Cara itu, menurut Arteria dinilai lebih bagus karena tidak perlu sampai menimbulkan kegaduhan. Selian itu, dia menegaskan bahwa hal tersebut bukanlah sebuah langkah kemunduran dalam pemberantasan korupsi.
"Alhamdulillah sudah selesai, sekarang ini kan APIP-nya jalan. Kalau ada yang nyopet, ada yang nakal, kita ingatkan 'kamu sudah ketahuan nyopet, balikin uangnya' atau 'kamu nggak boleh nyopet, pilih mana mau ditangkap atau kamu turun jabatan'," kata Arteria.
"Nah ini lebih bagus menurut kita, tidak gaduh. Tapi bukan dianggap sebagai suatu kemunduran," imbuhnya.
Lebih lanjut, Arteria juga mengungkapkan tak setuju apabila aparat penegak hukum seperti jaksa, polisi, dan hakim terjaring OTT. Sebab, para penegak hukum itu merupakan simbol negara.

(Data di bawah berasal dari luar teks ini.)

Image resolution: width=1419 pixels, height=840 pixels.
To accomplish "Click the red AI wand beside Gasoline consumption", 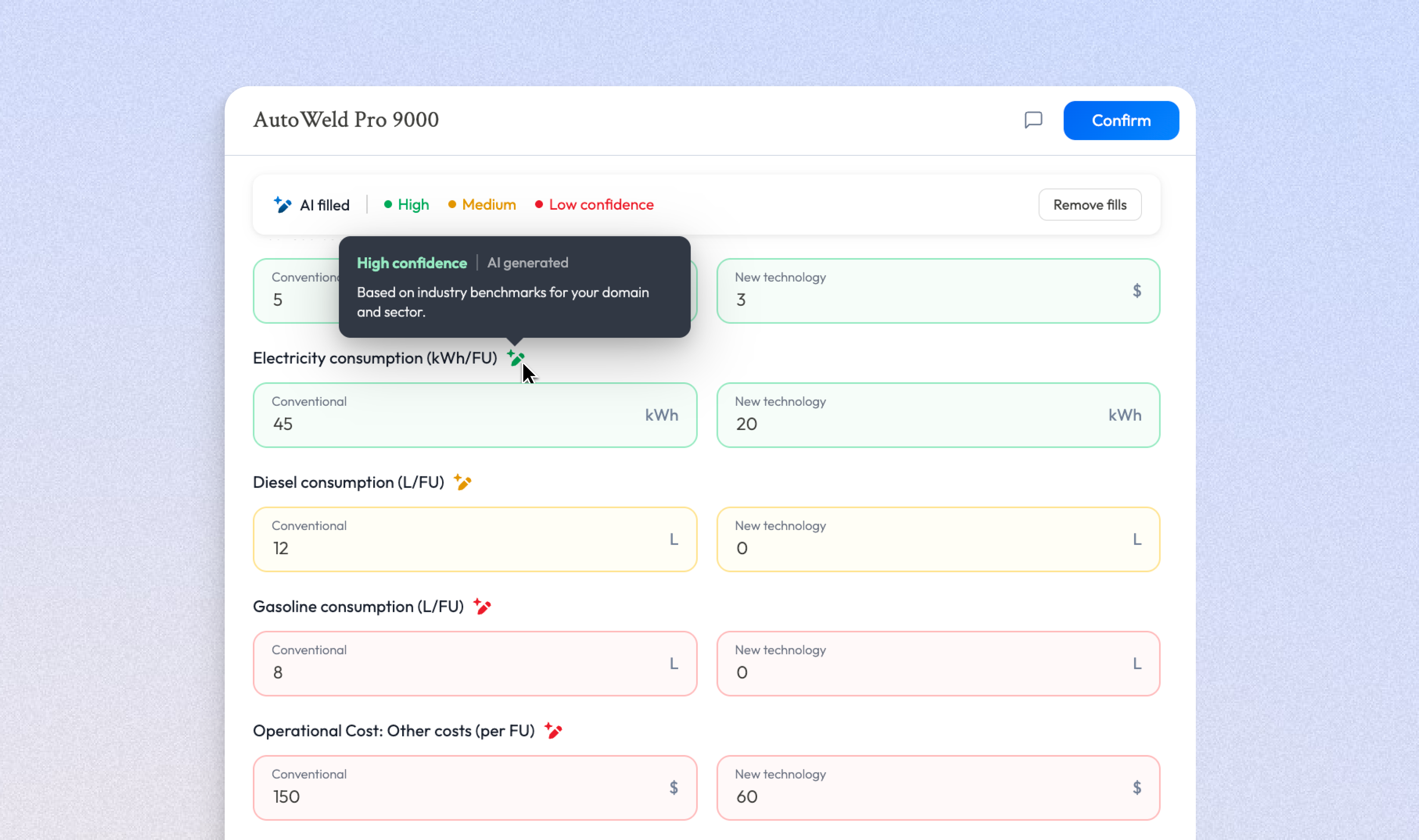I will tap(482, 606).
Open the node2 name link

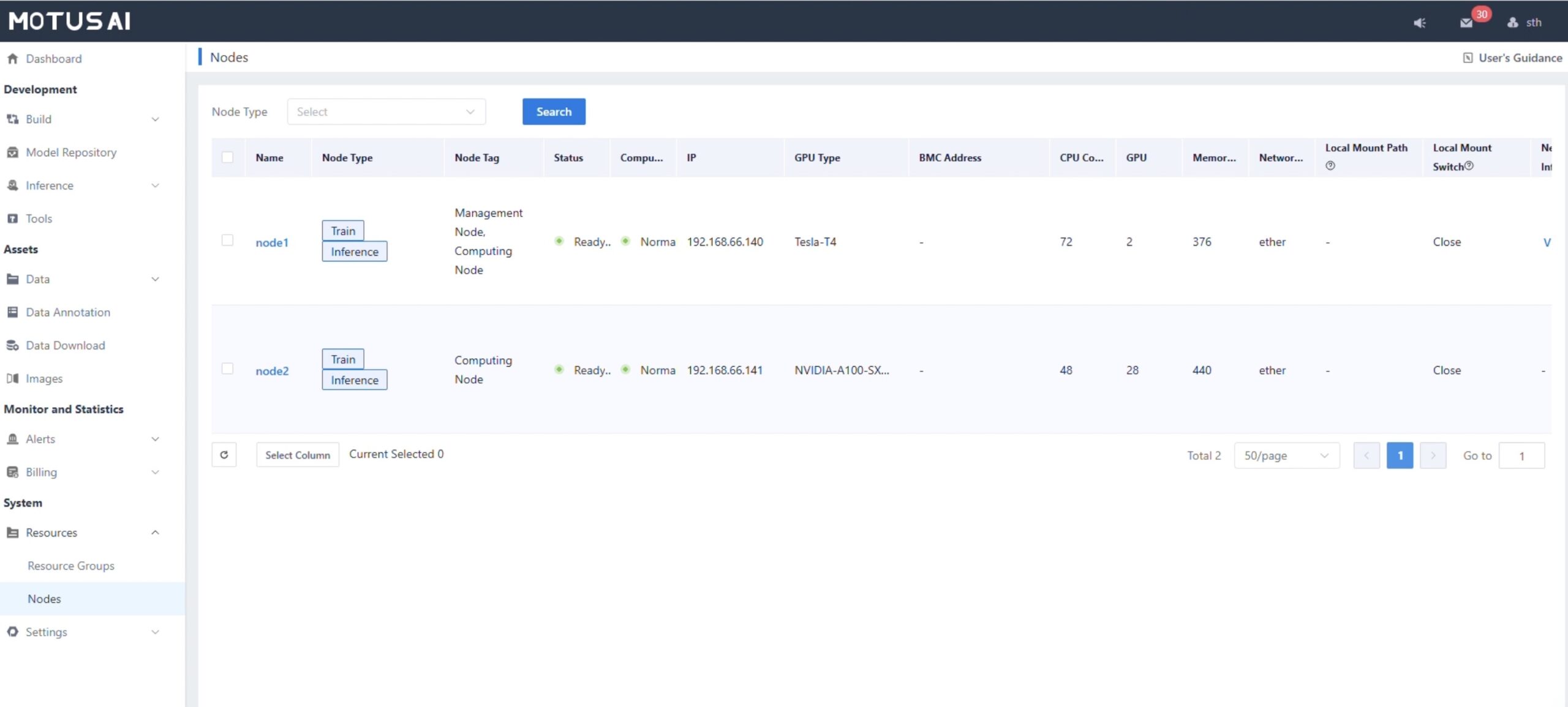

Menurutnya, ada banyak cara yang bisa dilakukan untuk menjerat para penegak hukum yang diduga korupsi selain melalui OTT. Salah satunya dengan membangun kontruksi hukum yang lebih adil.
"Ke depan di Komisi III, kita sedang juga menginisiasi, saya pribadi, saya sangat meyakini yang namanya polisi, hakim, jaksa itu tidak boleh di-OTT. Bukan karena kita pro koruptor, karena mereka adalah simbol-simbol negara di bidang penegakan hukum," ujar politisi PDIP itu.
Untuk diketahui, di media sosial viral video berdurasi 24 detik yang direkam kegiatan diskusi dalam ranah tindak pencegahan yang diadakan oleh Koordinasi Supervisi Pencegahan (Korsupgah) KPK.
Dalam video tersebut, terlihat Bupati Banyumas Achmad Husein sedang menyampaikan pernyataan pada sebuah acara.
"Kami para kepala daerah, kami semua takut dan tidak mau di-OTT. Maka kami mohon kepada KPK sebelum OTT, mohon kalau ditemukan kesalahan, sebelum OTT kami dipanggil dahulu. Kalau ternyata dia itu berubah, ya sudah lepas begitu. Tapi kalau kemudian tidak berubah, baru ditangkap Pak," kata Husein dalam cuplikan video.